For the men who wake up shaking their hands out like they’re trying to start a lawnmower

If your hands go numb at night, it’s not random.
It’s not “just age.”
And it’s not because you slept funny.
Your hands are going numb because something upstream is getting choked off — and your body is trying to tell you.
Here’s the truth in plain language.
1. Your Neck Is Compressing the Nerves
Most men over 40 have tight necks from years of stress, driving, screens, and grinding through life.
When the neck muscles clamp down, they squeeze the nerves that run into your arms and hands.
Tight neck → trapped nerves → numb hands.
2. Your Shoulders Are Rolled Forward
When your shoulders round forward, the space where nerves and blood vessels pass through gets smaller.
Smaller space = more pressure = numbness.
This is why men who sit all day feel it the worst.
3. Your Chest Is Too Tight
A tight chest pulls everything forward — neck, shoulders, nerves.
It’s like bending a hose.
The water still wants to flow, but the pressure builds.
Your hands feel that pressure as numbness or tingling.
4. Your Wrist Position at Night Cuts Off Circulation
Most men sleep with their wrists bent — curled under the pillow or tucked under the body.
Bent wrist = compressed nerves.
Compressed nerves = numb fingers.
It’s not the mattress.
It’s the angle.
5. Your Body Never Gets a Reset
Men over 40 don’t stretch.
They don’t open their chest.
They don’t move their shoulders.
So the tension builds all day…
…and explodes at night.
Your hands going numb is just the alarm bell.
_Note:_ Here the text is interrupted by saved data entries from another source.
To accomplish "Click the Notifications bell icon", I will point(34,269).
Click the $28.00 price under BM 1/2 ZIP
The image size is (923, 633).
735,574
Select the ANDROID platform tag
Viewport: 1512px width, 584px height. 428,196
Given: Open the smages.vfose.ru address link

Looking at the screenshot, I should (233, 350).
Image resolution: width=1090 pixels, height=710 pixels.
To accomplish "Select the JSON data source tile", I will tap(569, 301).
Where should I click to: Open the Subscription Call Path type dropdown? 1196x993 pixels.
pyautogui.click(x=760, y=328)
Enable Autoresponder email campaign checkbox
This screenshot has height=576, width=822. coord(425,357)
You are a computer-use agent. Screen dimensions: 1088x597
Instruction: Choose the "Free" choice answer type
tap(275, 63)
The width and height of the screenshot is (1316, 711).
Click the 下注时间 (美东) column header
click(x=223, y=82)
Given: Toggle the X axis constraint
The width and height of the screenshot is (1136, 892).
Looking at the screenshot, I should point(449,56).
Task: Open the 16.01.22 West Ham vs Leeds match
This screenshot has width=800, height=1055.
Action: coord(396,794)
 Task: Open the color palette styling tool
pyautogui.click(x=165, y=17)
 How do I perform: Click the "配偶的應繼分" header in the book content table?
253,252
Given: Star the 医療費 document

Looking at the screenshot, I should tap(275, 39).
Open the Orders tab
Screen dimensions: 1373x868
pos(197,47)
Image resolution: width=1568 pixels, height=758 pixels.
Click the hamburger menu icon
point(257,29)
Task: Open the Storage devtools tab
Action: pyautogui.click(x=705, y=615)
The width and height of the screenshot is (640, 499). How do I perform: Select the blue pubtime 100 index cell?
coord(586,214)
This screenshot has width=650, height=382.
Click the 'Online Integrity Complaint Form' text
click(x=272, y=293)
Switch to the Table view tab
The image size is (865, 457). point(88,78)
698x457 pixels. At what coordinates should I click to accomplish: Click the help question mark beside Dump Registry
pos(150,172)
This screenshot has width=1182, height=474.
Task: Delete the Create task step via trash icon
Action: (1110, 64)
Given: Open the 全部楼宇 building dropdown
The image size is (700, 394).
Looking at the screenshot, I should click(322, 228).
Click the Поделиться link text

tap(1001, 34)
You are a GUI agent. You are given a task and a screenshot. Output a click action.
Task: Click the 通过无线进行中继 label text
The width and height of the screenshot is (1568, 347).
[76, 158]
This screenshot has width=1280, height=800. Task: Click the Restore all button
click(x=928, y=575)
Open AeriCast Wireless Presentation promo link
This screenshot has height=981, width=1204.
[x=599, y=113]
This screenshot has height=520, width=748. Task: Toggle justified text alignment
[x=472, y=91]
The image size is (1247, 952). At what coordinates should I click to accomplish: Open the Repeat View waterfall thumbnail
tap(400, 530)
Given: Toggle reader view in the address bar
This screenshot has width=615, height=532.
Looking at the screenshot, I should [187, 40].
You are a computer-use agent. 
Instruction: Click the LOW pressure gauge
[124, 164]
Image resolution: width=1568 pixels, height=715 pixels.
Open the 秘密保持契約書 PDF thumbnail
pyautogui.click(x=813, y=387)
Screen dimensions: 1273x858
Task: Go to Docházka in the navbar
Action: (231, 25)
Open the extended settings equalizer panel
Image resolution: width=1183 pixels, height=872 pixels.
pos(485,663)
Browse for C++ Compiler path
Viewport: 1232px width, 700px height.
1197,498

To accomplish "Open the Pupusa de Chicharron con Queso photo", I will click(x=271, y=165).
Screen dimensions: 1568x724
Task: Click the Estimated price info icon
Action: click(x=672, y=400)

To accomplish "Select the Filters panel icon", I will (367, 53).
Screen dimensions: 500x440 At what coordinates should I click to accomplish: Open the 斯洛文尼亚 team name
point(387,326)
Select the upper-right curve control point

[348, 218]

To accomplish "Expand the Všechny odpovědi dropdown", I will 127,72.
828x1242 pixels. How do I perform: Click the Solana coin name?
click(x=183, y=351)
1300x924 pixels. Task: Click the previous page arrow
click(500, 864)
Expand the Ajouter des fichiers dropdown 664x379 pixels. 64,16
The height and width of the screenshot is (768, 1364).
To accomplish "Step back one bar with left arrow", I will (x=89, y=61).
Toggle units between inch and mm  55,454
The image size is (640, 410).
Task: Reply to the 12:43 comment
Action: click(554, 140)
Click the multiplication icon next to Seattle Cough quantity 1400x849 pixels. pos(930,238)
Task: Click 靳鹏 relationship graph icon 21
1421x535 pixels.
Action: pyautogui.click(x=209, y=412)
What You Can Do Today (Takes 60 Seconds)
• Roll your shoulders backward 10 times
• Lift your chest slightly
• Gently tuck your chin back
• Shake your hands out
• Before bed, keep wrists straight — not bent
That’s it.
You just opened the pathway your nerves travel through.
The Bottom Line
Your hands aren’t the problem.
They’re the warning light.
Fix the neck.
Fix the shoulders.
Fix the chest.
Fix the wrist angle.
Your hands stop going numb — and you stop waking up feeling older than you are.